Nochmal blöd nachgefragt ; Meint Ihr mit NOK den Nord- Ostseekanal?


----------



## noroc (7. April 2004)

*AW: Brassen im NOK*

@ all

danke für die Hilfe

@Norwegenprofi 


Danke für diese super dolle Erklärung!!

Gruss

noroc


----------



## lattenputzer (8. April 2004)

*AW: Brassen im NOK*

Vielen Dank für die Antworten,
@Dorschi
es ist genau der "Nord-Ostsee-Kanal" gemeint, der von der Elbe bei Brunsbüttel über 99 km durch Schleswig-Holstein bei Kiel in die Ostsee führt.
Zur Charakteristik ist anzumerken, dass er überwiegend 162m breit ist und eine Sohlentiefe von 11m hat. weitere Infos hier http://www.rendsburg.de/touristik/nok_infomation.html
Insbesondere bei größeren Schiffen wird der Anfutterplatz durch die starke Sogwirkung häufig in "alle Winde" zerstreut. Er ist zwar ein sehr vielseitiges Angelrevier, erfordert aber auch spezielle Techniken auf bestimmte Zielfische. Von daher sind die bisherigen Tipps zwar grundsätzlich brauchbar und für unser Vereinsgewässer (See) auch hilfreich, im NOK aber kaum erfolgversprechend. Beim Futter z.B. braucht man m.E. eine Konsistenz, die erst nach 5m, 7m oder 11m Wassertiefe eine Auflösung des Ballens bewirkt, da das Futter auf Grund der häufig vorhandenen Strömung ansonsten sonstwo landet, nur nicht am eigenen Angelplatz. An ein Verlegen des Platzes ist bei einem Gemeinschafts(Hege)angeln mit ausgelosten Plätzen auch nicht zu denken. 
Ich hatte erwartet, dass sich speziell (einheimische) Kenner des Gewässers zu den Fragen äußern würden. Vielleicht klappt es ja noch.
 #v


----------



## kiepenangler (30. Mai 2005)

*AW: Brassen im NOK*

moin moin

ich habe demnächst ein angeln im nok bei hohrnhörn, habe aber keine ahnung von dem gewässer. also ich wollte mit der feederrute angeln. 

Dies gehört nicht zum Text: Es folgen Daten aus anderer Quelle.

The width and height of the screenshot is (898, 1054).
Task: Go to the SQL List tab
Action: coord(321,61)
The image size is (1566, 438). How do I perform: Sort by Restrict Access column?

1. welche gewichte müssen die futterkörbe haben?
2. wie weit muss ich raus?( gibt es da eventuell kanten oder rinnen)
3. welches futter? habe da an sehr stark bindendes futter gedacht.

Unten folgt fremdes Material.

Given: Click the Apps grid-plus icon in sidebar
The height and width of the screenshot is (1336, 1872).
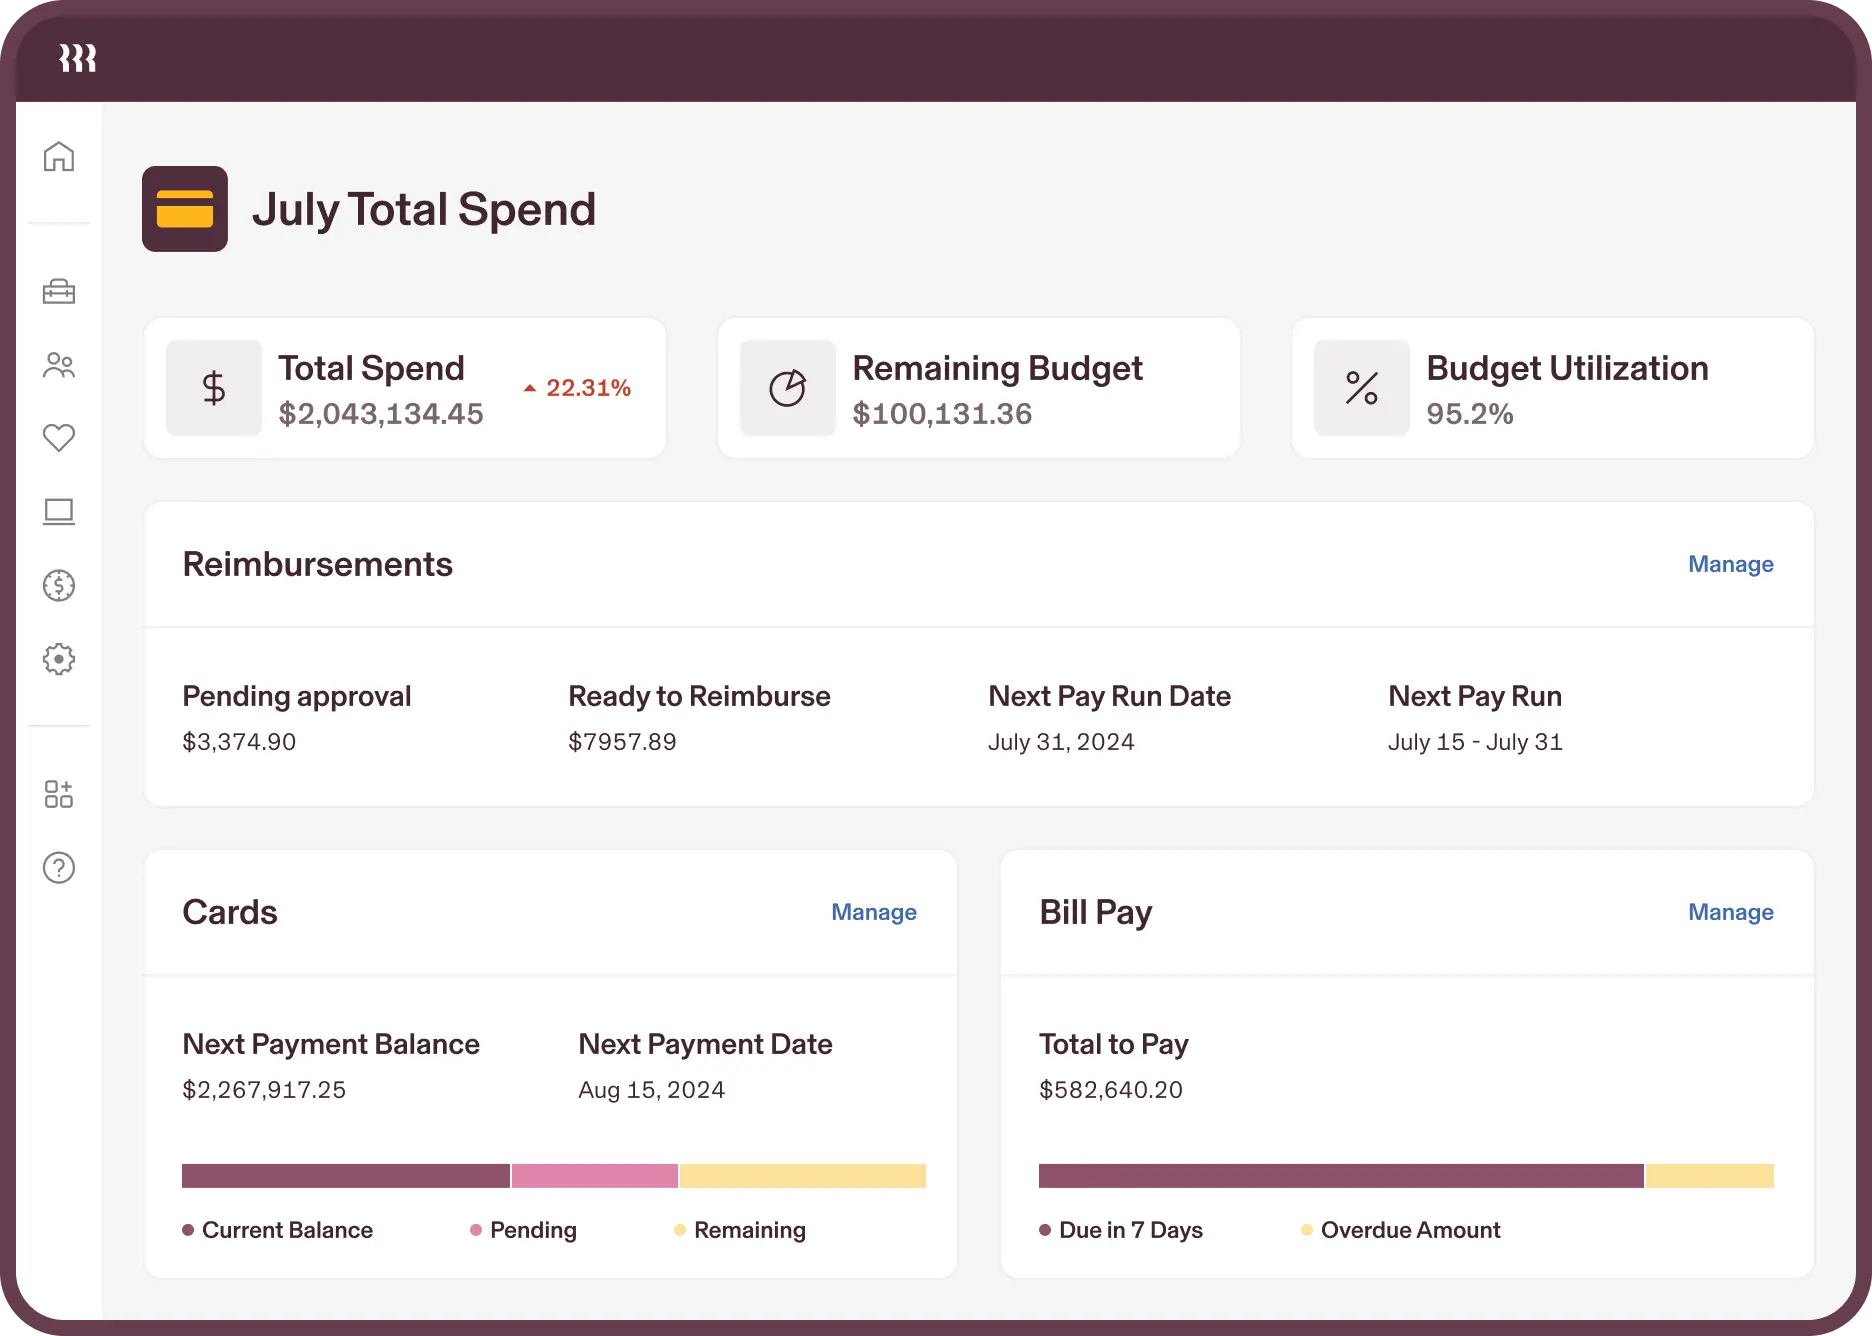Looking at the screenshot, I should click(x=60, y=794).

würde mich noch über viele tips freuen.

gruß
kiepenangler


----------



## **no name** (31. Mai 2005)

*AW: Brassen im NOK*

*Also ich hab zwar schon öfter im NOK geangeln, gehöre aber sicher nicht zu den Friedfisch Spezi´s dort. Grundsätzlich gibt es aber zwei  Möglichkeiten dort zu angeln. Entweder mit der langen Stippe (über 10m, besser sogar 12m und mehr) verkürzt, also mit abziehen direkt hinter der Steinpackung angeln oder aber mit der Feeder etwas weiter draußen. Beim Feedern würde ich sagen man angelt am besten auf der Kante bei 30-40 Metern (ist meine eigene Meinung, gibt aber sicher 100 verschiedene Meinungen) Futterkörbe reichen eigentlich vorbebleite von 30g-60g denn bei Schiffsverkehr würden selbst 100g Körbe nicht am Platz bleiben.Und beim Futter zum feedern würde ich eigentlich von zu stark bindendem Futter abraten, denn wenn das Futter am Grund nicht zügig aus dem Futterkorb freigegeben wird hat das eher Nach- als Vorteile. Speziell am Kanal wird aber häufig mit sehr großen Futterkörben (Coladosen-Format) an einer seperaten Rute (Pilkrute) ,die auf die selbe Entfernung geklipt wird wie die Feederrute, vor und während des Angelns zusätzlich gefüttert. Denn nach Schiffsverkehr ist am Futterplatz wohl nicht mehr viel vom Futter zu finden...*
*Hoffe ich konnte erstmal etwas weiterhelfen, dann viel Spaß beim angeln dort....   *


----------



## kiepenangler (31. Mai 2005)

*AW: Brassen im NOK*

jo, danke hast mir schon weiter geholfen#6


----------